Wir bleiben fast eine Woche in dem schönen Bushcamp bevor es weiter geht nach Eswantini, früher Swasiland. Der Grenzübertritt ist kein Problem. Alle sind sehr nett und freundlich und das Auto will auch niemand anschauen. Wegen der Maul- und Klauenseuche gibt es einige Restriktionen für Lebensmittel und wir haben unser Fleisch vorsorglich versteckt. Eswantini ist ein kleines Königreich mitten in Südafrika von nur 17.500qkm und 1,4 Millionen Einwohnern.
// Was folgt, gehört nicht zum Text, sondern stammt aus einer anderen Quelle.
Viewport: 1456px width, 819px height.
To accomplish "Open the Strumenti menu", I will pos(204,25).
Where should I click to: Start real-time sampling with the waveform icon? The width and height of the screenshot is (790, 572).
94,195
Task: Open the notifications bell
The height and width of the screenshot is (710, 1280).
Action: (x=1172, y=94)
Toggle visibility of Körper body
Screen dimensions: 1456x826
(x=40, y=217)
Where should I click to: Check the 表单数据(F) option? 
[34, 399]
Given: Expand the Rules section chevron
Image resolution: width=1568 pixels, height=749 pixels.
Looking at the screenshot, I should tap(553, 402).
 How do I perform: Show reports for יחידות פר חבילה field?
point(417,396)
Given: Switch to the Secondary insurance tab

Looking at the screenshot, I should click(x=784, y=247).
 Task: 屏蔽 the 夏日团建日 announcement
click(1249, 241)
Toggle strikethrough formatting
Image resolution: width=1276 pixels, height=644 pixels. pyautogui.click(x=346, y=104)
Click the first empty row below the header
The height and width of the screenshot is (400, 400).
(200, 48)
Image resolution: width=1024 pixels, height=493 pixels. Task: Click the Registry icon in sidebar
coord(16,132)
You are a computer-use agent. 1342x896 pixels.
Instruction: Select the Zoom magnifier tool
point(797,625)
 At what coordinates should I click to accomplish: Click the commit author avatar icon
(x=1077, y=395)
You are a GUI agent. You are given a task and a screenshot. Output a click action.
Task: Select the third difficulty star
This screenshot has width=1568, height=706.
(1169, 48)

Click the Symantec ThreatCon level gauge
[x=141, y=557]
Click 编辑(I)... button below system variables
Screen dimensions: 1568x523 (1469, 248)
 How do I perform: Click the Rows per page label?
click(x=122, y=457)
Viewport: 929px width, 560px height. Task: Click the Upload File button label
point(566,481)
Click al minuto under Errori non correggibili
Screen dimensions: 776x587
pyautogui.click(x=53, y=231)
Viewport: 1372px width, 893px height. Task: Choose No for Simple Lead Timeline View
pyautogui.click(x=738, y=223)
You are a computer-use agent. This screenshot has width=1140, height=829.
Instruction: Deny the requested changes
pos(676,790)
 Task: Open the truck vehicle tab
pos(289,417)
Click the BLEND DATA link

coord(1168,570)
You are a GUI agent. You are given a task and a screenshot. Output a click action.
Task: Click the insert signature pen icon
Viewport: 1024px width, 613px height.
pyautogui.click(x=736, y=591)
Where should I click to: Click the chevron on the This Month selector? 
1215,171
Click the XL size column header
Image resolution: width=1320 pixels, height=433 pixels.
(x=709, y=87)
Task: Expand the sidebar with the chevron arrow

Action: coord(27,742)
Der König lebt in Saus und Braus, während sein Volk bitterarm ist. Mehr als 70% der Menschen müssen mit weniger als einem Dollar pro Tag auskommen und über 40% sind arbeitslos. Derweil hat jede der 15 Frauen des Königs einen eigenen Palast. In einer der letzten absoluten Monarchien der Welt hat nur der König das Sagen. Politische Aktivitäten sind streng verboten und bei Verstoß droht eine 20-jährige Haftstrafe.

Als Tourist bekommt man in der Regel von alldem nichts mit. Die Menschen sind freundlich und aufgeschlossen und lachen viel. Unseren ersten Stopp machen wir auf der Mabuda Farm, einer Kaffee- und Gemüseplantage in herrlicher Umgebung. Auf ausgeschilderten Wanderwegen kann man die Gegend erkunden und den Arbeitern beim Pflücken der Kaffeebohnen zuschauen. In einem Cafe werden kleine Gerichte angeboten und natürlich auch der hervorragende Kaffee. Kein Wunder, dass wir hier fast eine Woche bleiben und es uns gutgehen lassen.